TEXTE >>

§ §

Carrière des femmes : « Défaire le patriarcapitalisme dans nos mentalités est possible »
Professeure d’économie à l’université de Nouvelle-Galles-du-Sud à Sydney (Australie) et chroniqueuse du « Monde », Pauline Grosjean conceptualise, dans un livre paru au Seuil, le « patriarcapitalisme », ou comment la structure de domination, la culture et l’identité de genre interagissent avec le système économique pour faire obstacle à l’égalité femmes-hommes.
Les années 1980 furent le témoin de progrès économiques fulgurants pour les femmes. Que s’est-il passé depuis ?
A la fin des années 1980, les femmes sont en moyenne plus éduquées que les hommes dans les pays occidentaux, n’interrompent plus ou très peu leur carrière pour s’occuper de leur famille, et accèdent à des professions, notamment la médecine ou la magistrature, qui auparavant étaient réservées aux hommes. Mais l’explosion des inégalités de revenus depuis s’est marquée par un creusement des inégalités économiques entre les femmes et les hommes.
Cet écart s’explique par les différences systématiques en termes de choix de métier et d’industrie, différences dictées par des injonctions à satisfaire des identités de genre, et par des considérations sociales de qualités naturelles supposées féminines ou masculines : c’est ce que j’appelle le patriarcapitalisme.
L’Australie, où je réside depuis 2011, est un cas particulièrement intéressant en raison d’une expérience historique particulière qui a laissé des traces indélébiles sur les normes de genre. Le pays a longtemps été caractérisé par un déséquilibre démographique très important, avec un surcroît du nombre d’hommes par rapport aux femmes, aussi bien en raison de son statut de colonie pénale que d’une immigration volontaire majoritairement masculine. Cette expérience historique permet de mieux comprendre la formation des normes sociétales de genre, leurs impacts économiques et leur persistance à long terme.
La robotisation a-t-elle rendu la conciliation entre vie professionnelle et privée plus aisée ?
Contrairement aux attentes, non : on travaille encore plus, notamment dans les postes à responsabilité. On parle alors de « opt-out revolution » : certaines femmes, mères et très diplômées, se rendent compte que leur travail est incompatible avec la maternité. Dans le milieu académique, si une femme a du succès, son statut nullipare va être mis en avant. On dira : « Elle est prof à Harvard, mais elle n’a pas d’enfants. » On n’aura jamais la même remarque pour un homme.

§ §

EXTRAITS DE DONNÉES >>
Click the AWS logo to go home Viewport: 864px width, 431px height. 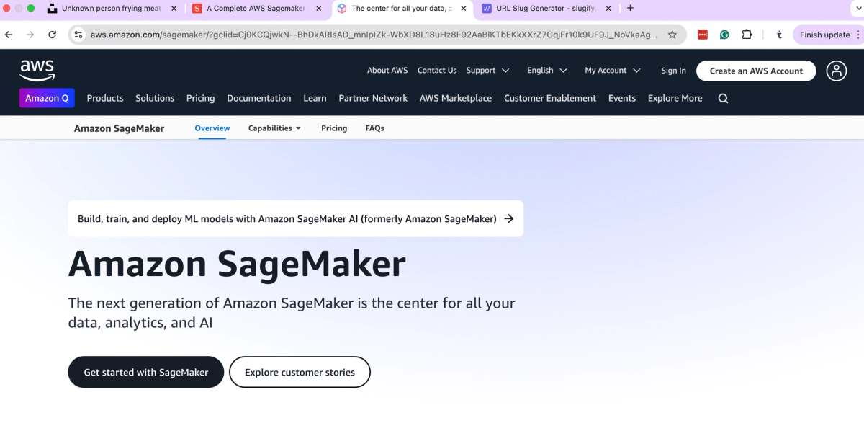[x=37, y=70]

§ §

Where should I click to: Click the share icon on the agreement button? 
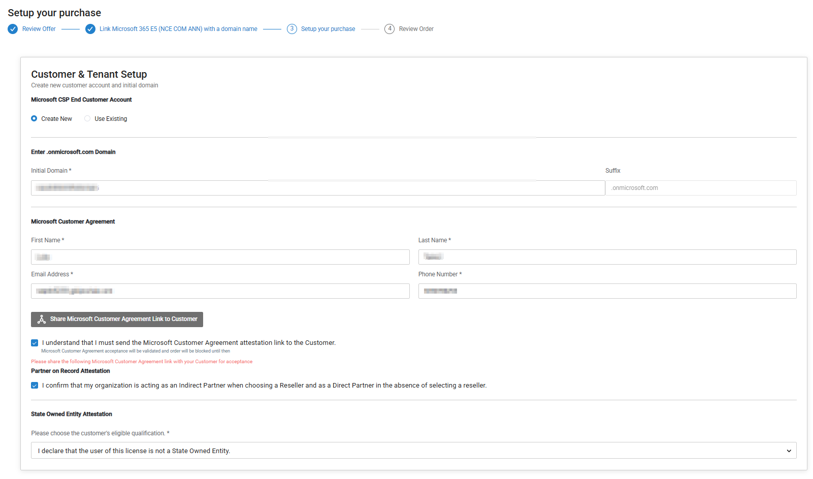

§ §

ÉNONCÉ DE LA TÂCHE >> Résumez le texte sur le patriarcapitalisme en deux phrases. Ce matériel provient d'une source distincte de celle du texte.

RÉPONSE RÉDIGÉE >> Pauline Grosjean, professeure d'économie à Sydney, appelle « patriarcapitalisme » ce qui creuse, malgré les progrès fulgurants des années 1980, l'écart économique entre femmes et hommes : des différences de choix de métier et d'industrie dictées par des identités de genre et par des qualités supposées féminines ou masculines. Elle voit dans l'Australie, longtemps marquée par un fort excédent d'hommes, un cas éclairant sur la formation et la persistance des normes de genre, et constate que la robotisation n'a pas facilité la conciliation entre vie professionnelle et vie privée, certaines femmes très diplômées jugeant leur travail incompatible avec la maternité.